Frage 11: Welche Bedeutung hat nach Ihrer Meinung ein attraktives Tarifsystem im ÖPNV und wie sollte es aussehen? Unterstützen Sie die Einführung eines 365-Euro-Tickets?

Nicole Anger: Das 365€–Jahresticket ist in Wien von den Menschen sehr gut angenommen worden. Um das Ticket in Magdeburg einzuführen, sind sehr konkrete Veränderungen im gesamten Ticketsystem notwendig. Jobticket und Mieter:innenticket wären dann aus meiner Sicht obsolet. Allerdings will ich anmerken, dass es dann ein Sozialticket, welches den Namen tatsächlich verdient, geben muss. Kein Mensch, der von Transferleistungen lebt, ist in der Lage, eine so große Summe in Höhe von 365 € auf einmal aufzubringen. Das heißt es darf maximal 30€/Monat kosten. Damit hätten wir eine ausgewogene sozial verträgliche Balance. 

Frage 12: In welchem Zeitraum möchten Sie das vom Stadtrat beschlossene kostenfreie Schüler*innenticket umsetzen?

Nicole Anger: So schnell wie möglich. Eine konkrete Lösung wäre es aus meiner Sicht, dass ein Teil der Zuschüsse der LH Magdeburg (insgesamt über 20 Mio. €) zweckgebunden dafür eingesetzt werden. So hätte man auch schon das Ticket letztes und dieses Jahr ohne zusätzliche Haushaltsbelastung einführen können. Fehlende ernsthafte Bemühungen und Wille haben dies aber verhindert. 

Ich behaupte, dass diese Qualität und Quantität der Anbindungen des Fernverkehrs bei einer westdeutschen Landeshauptstadt undenkbar wären.

Nicole Anger

Frage 13: Wie bewerten Sie die aktuelle Eisenbahnanbindung von Magdeburg?

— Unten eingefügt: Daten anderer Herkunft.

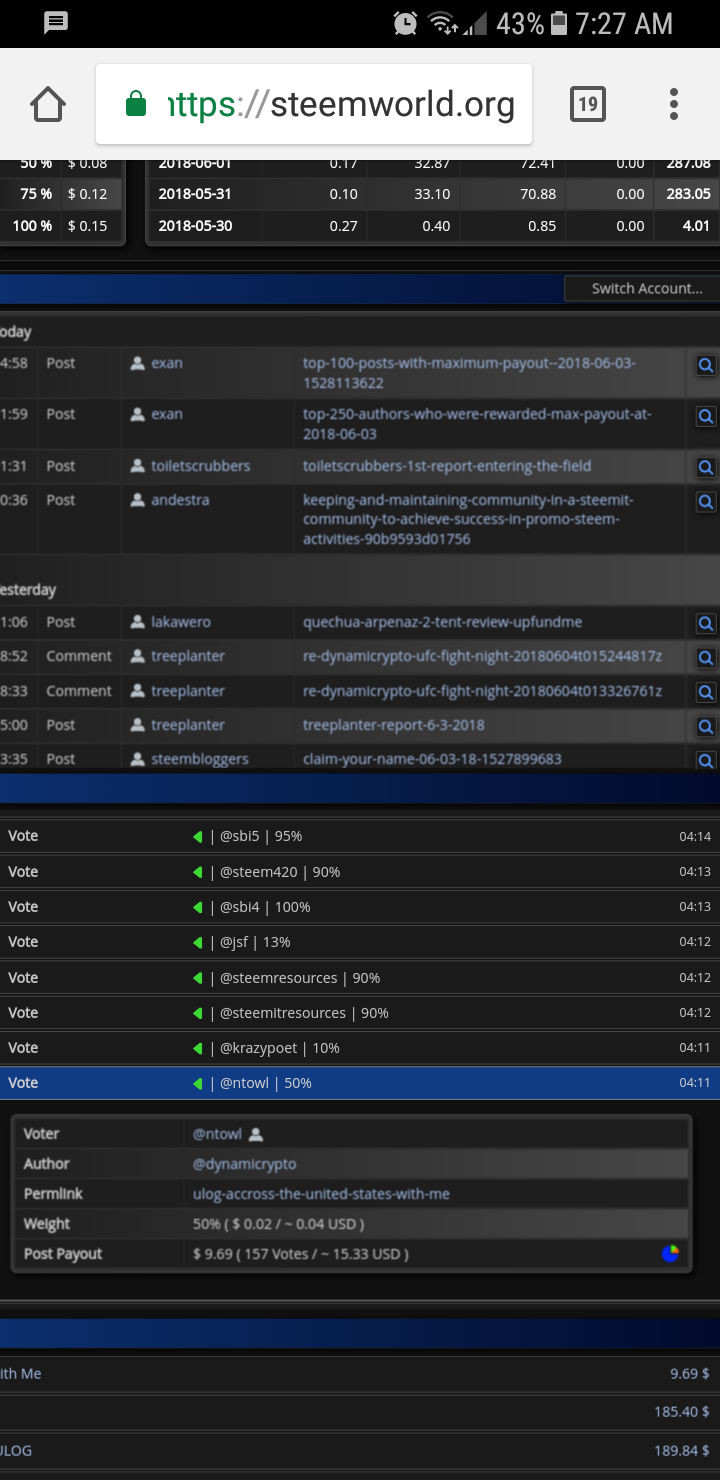Expand the @steem420 90% vote row
This screenshot has width=720, height=1480.
click(360, 872)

Nicole Anger: Schlichtweg schlecht. Magdeburg ist als Landeshauptstadt unzureichend an den Fernverkehr (IC/ICE) angeschlossen. Dies liegt nicht unbedingt an den Bemühungen der Handelnden vor Ort. Die Forderungen gibt es schon sehr lange und sind berechtigt. Die Bahn ist in der Pflicht, dies schnellstens zu ändern. Ich behaupte, dass diese Qualität und Quantität der Anbindungen bei einer westdeutschen Landeshauptstadt undenkbar wären. Zudem muss eine deutliche Aufwertung des S–Bahn–Verkehrs vollzogen werden. Ideal wären Bahnen im Zwanzig-Minuten–Takt. Jede halbe Stunde wäre aber schon ein Fortschritt. 

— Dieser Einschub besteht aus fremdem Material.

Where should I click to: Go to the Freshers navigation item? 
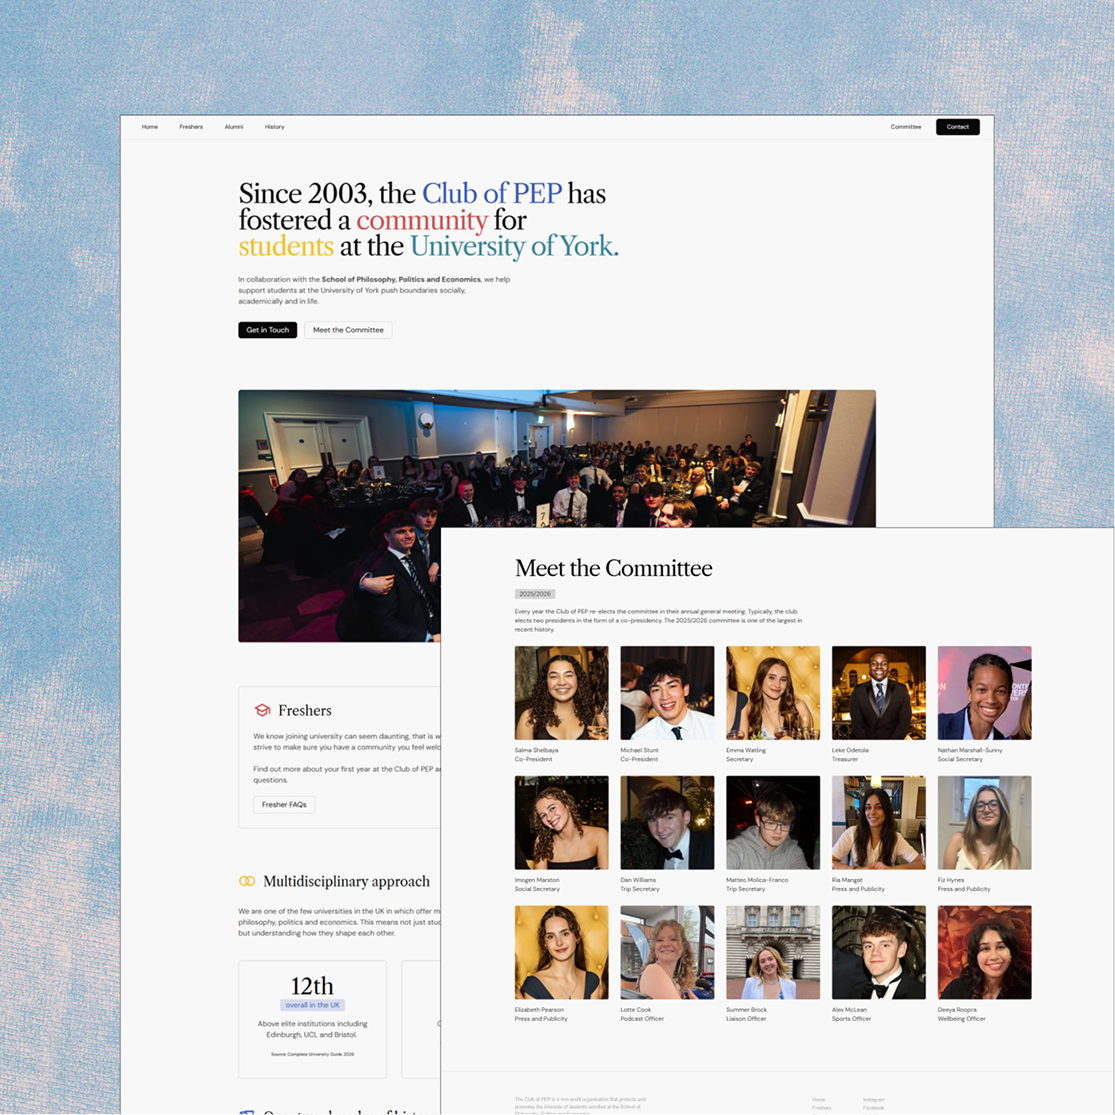191,127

Frage 14: Derzeit sind mehrere neue Fernverkehrsverbindungen nach Magdeburg in Planung, viele davon leider erst in ferner Zukunft. Wie möchten Sie die Bahnanbindung von Magdeburg in den nächsten 4-5 Jahren verbessern und wie werden Sie zu einer schnelleren Verbesserung der Situation beitragen?

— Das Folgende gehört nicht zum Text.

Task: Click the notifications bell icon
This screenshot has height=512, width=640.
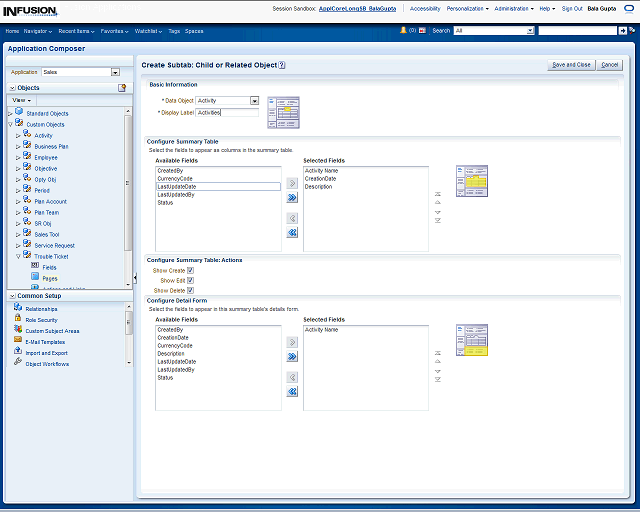Action: pyautogui.click(x=403, y=31)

Nicole Anger: Mit der Intel–Ansiedlung entsteht augenblicklich eine Dynamik und Notwendigkeit, die einer enormen Beschleunigung dieser Prozesse bedarf. Dazu ist es notwendig, dies den Verantwortlichen im Bund auch klarzumachen. Weiterhin muss mit der Nahverkehrsgesellschaft Sachsen–Anhalt verhandelt werden, um den Regionalverkehr zu verbessern. Eine kluge Verknüpfung von Fern– & Nahverkehr und des ÖPNV muss hier deutlich besser gestaltet werden.